As conflicts in the Middle East escalate, the number of child soldiers is also increasing. The UN reports that the numbers have doubled in the past year, and the question that arises is: Why?
Once war arrives, children in the region are only given two options: Eat or be eaten. Oftentimes, the children are family-less and are incapable of managing alone; there are no jobs or homes available, and the children do not have any hope to survive. Unable to protect themselves, the children will most probably die of starvation or sickness.
Thus, becoming a soldier is not an alternative, but rather a quite appealing choice. The army provides them with food, shelter, and other necessities of life. The children are also able to receive an “education,” in a way. They learn how to use weapons and to protect themselves. What’s more, these children find themselves belonging to a group where a comradeship and brotherhood is established. In addition, these children are paid. In order to maintain a lifestyle once they become an adult, these boys need to have some money. The pay allows them to get married, pay a dowry of sorts, and support a family.

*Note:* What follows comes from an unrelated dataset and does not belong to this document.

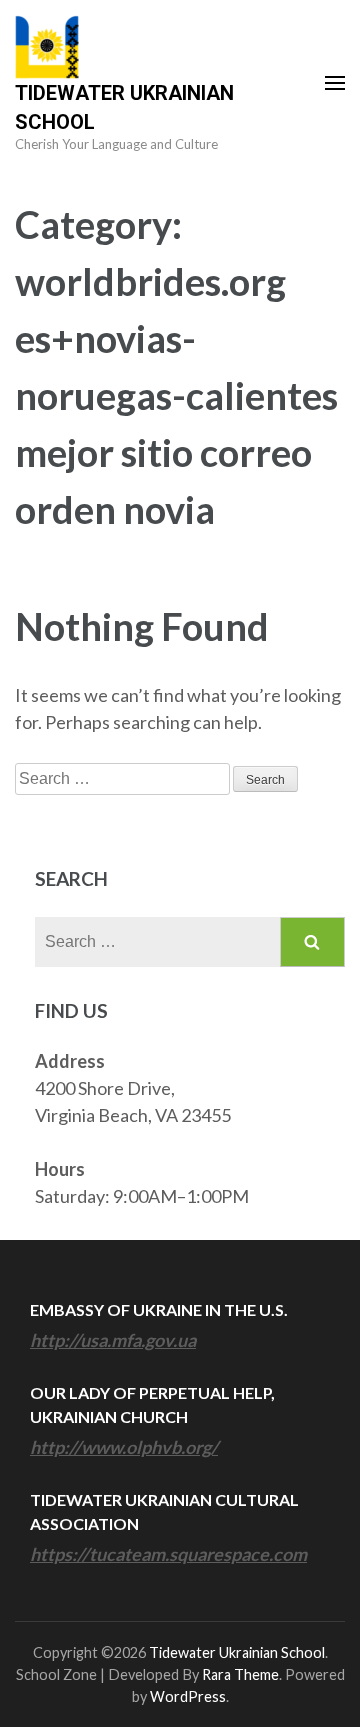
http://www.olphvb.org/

Another source of motivation is the revenge that the children want to get for their families’ deaths. Having lost family members in the war, many have a hatred towards the enemy, and they seek to get revenge by taking part in the war.
Moreover, groups within the Middle East are striving to recruit soldiers. Groups like ISIS have methods for recruitment. Through videos and other online sources, these groups target young people that feel like outsiders or isolated. They appeal to the manliness of soldiers and promise adventure to those who join.
If these children join on their own will, can we call this modern-day slavery? In South Sudan, the children that were “rescued” by UNICEF asked that they be sent back to the armies. They missed the benefits of being a child soldier, where they were paid and everyday was exhilarating. If it was a choice that was made, can it be called slavery?